Amer continues to subvert and celebrate art history with her colorful new embroidered paintings and experimental metal sculptures.
May 1-June 14
507 West 24th Street
UPTOWN
Ilana Savdie: Glottal Stop at White Cube
Drawing on a range of subjects, Ilana Savdie’s electrifying works utilize vibrant acrylics, oil, and beeswax to meditate on themes of ambiguity, identity, power, control, and defiance. Following her acclaimed solo exhibition Radical Contractions at the Whitney in 2023, Savdie presents a new series of surreal compositions composed of undulating colors and fluid forms.
May 2-June 14
1002 Madison Avenue
Ilana Savdie, Revenge Fantasies via White Cube
Poetry as Politics: Seeing Beyond the Object | Noah Purifoy and Kindred Spirits at Tilton Gallery
Filling Tilton Gallery’s historic townhouse is an exhibition of works by the legendary late Los Angeles artist Noah Purifoy, contextualized by that of his friends and contemporaries David Hammons, Timothy Washington, Betye Saar, and more who share philosophies towards art making.
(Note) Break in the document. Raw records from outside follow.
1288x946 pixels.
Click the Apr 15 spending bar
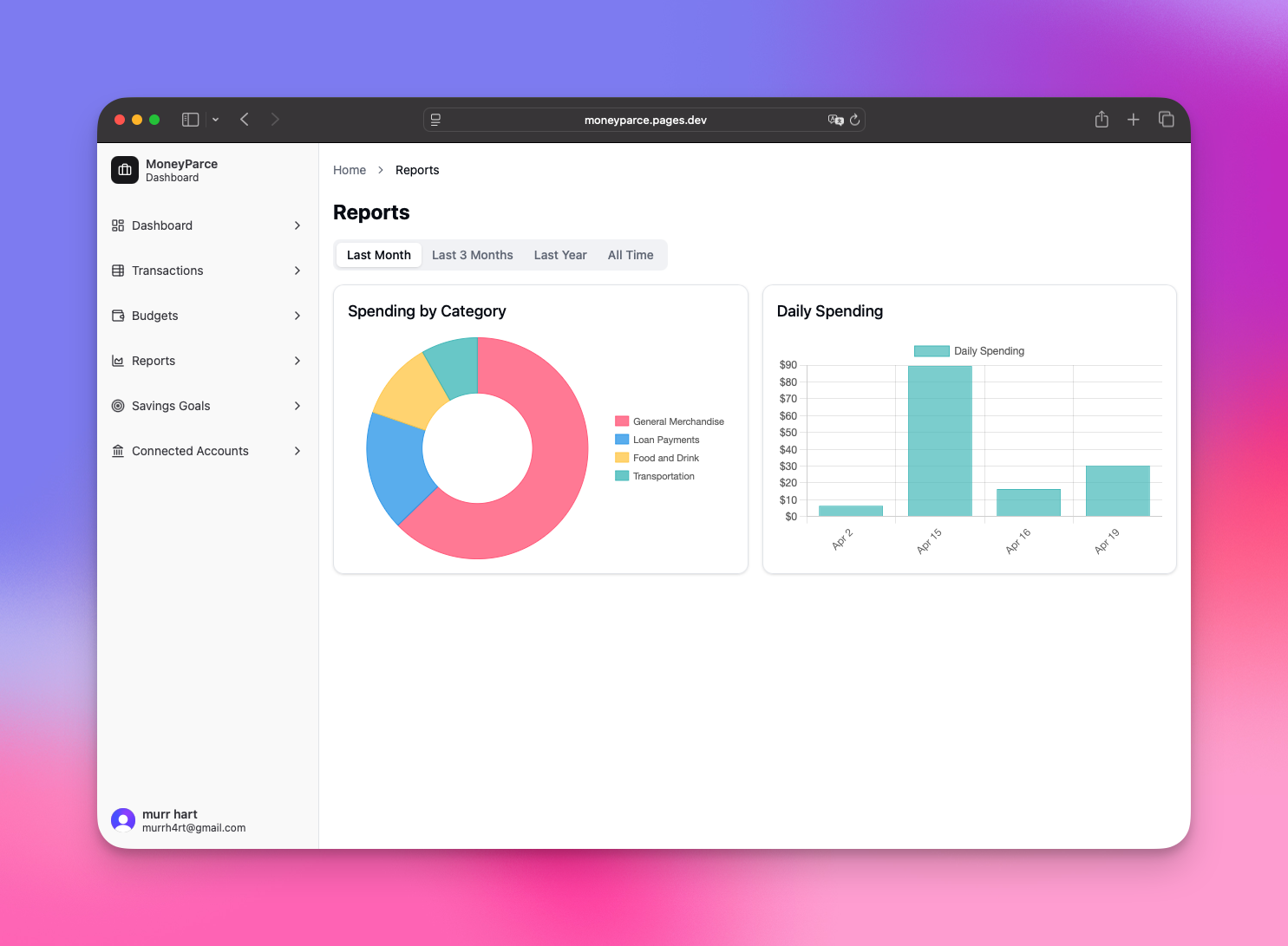pos(939,440)
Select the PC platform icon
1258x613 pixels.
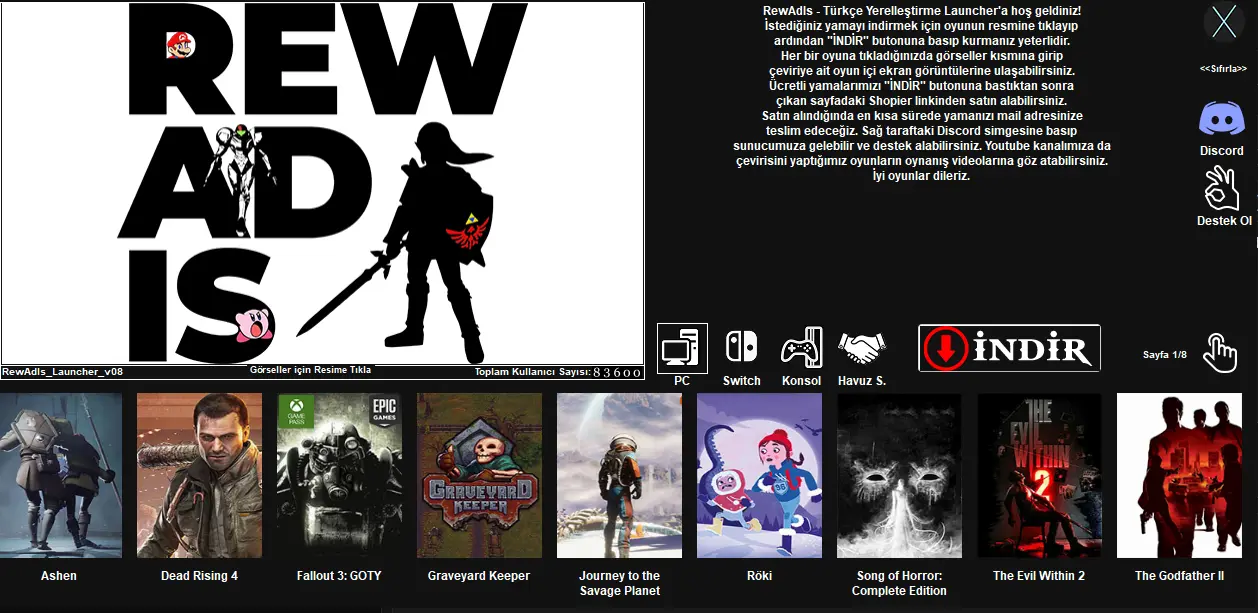(x=682, y=348)
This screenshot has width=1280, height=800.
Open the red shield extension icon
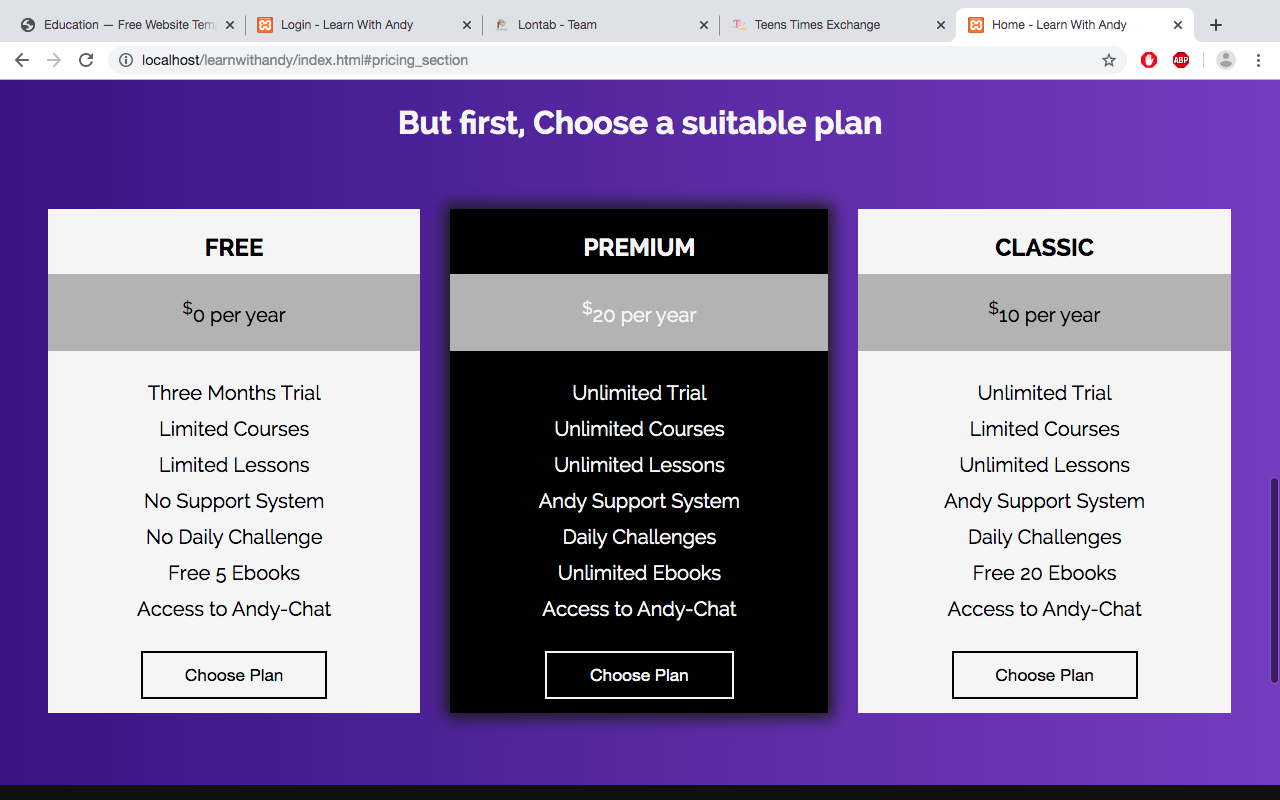[x=1149, y=60]
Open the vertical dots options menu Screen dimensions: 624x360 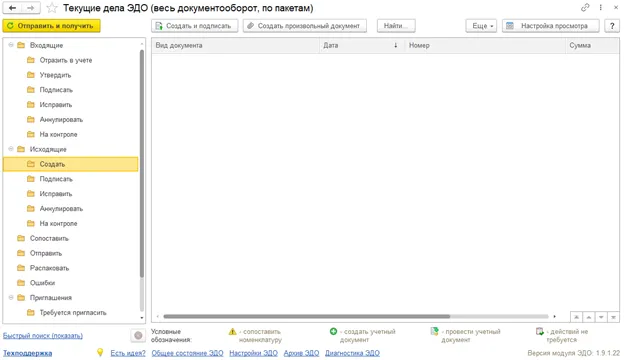click(601, 8)
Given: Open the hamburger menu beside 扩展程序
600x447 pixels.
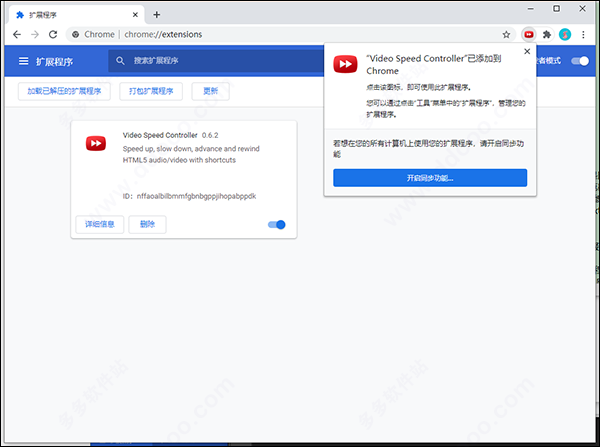Looking at the screenshot, I should tap(24, 61).
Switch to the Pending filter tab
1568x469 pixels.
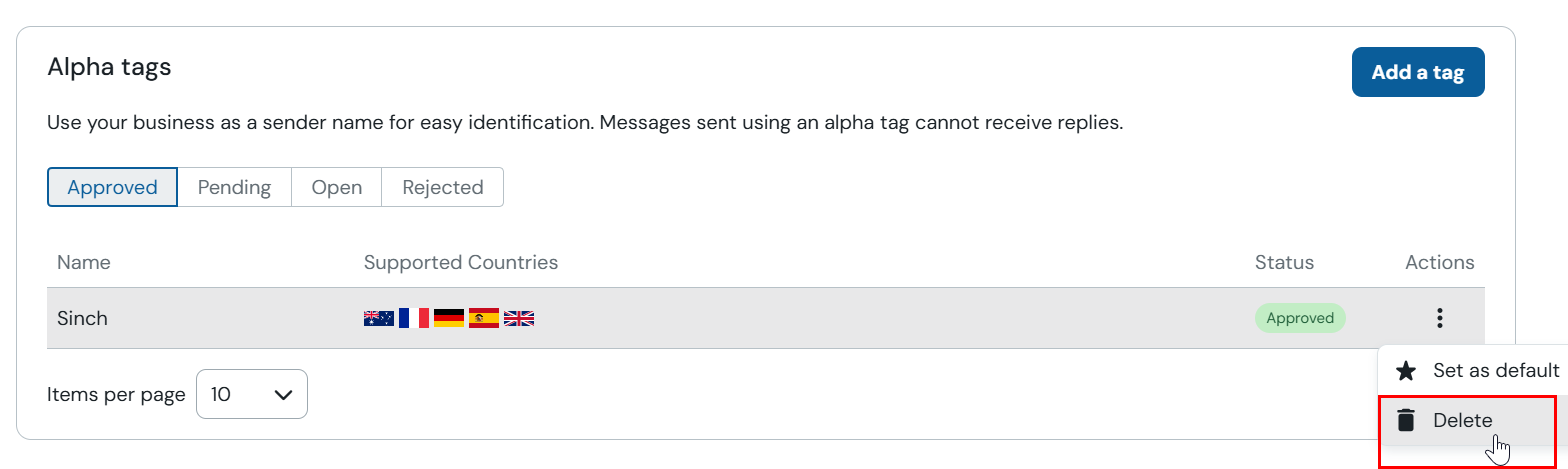(234, 187)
This exhibition focuses on Purifoy’s signature assemblages and includes works that have never been shown in New York.
March 20-May 24
8 East 76th Street
Installation image via Tilton Gallery
Kennedy Yanko: Retro Future at Salon 94 & Epithets James Cohan
The rising art star Kennedy Yanko has a must-see exhibition of hard and soft works that sprawl between two major galleries across town. Yanko’s amazing compositions are steeped in art history, referencing everything from Ancient Greece and Rome to Abstract Expression, and feature painted skin over metal industrial surfaces that gracefully push and pull between the masculine and feminine.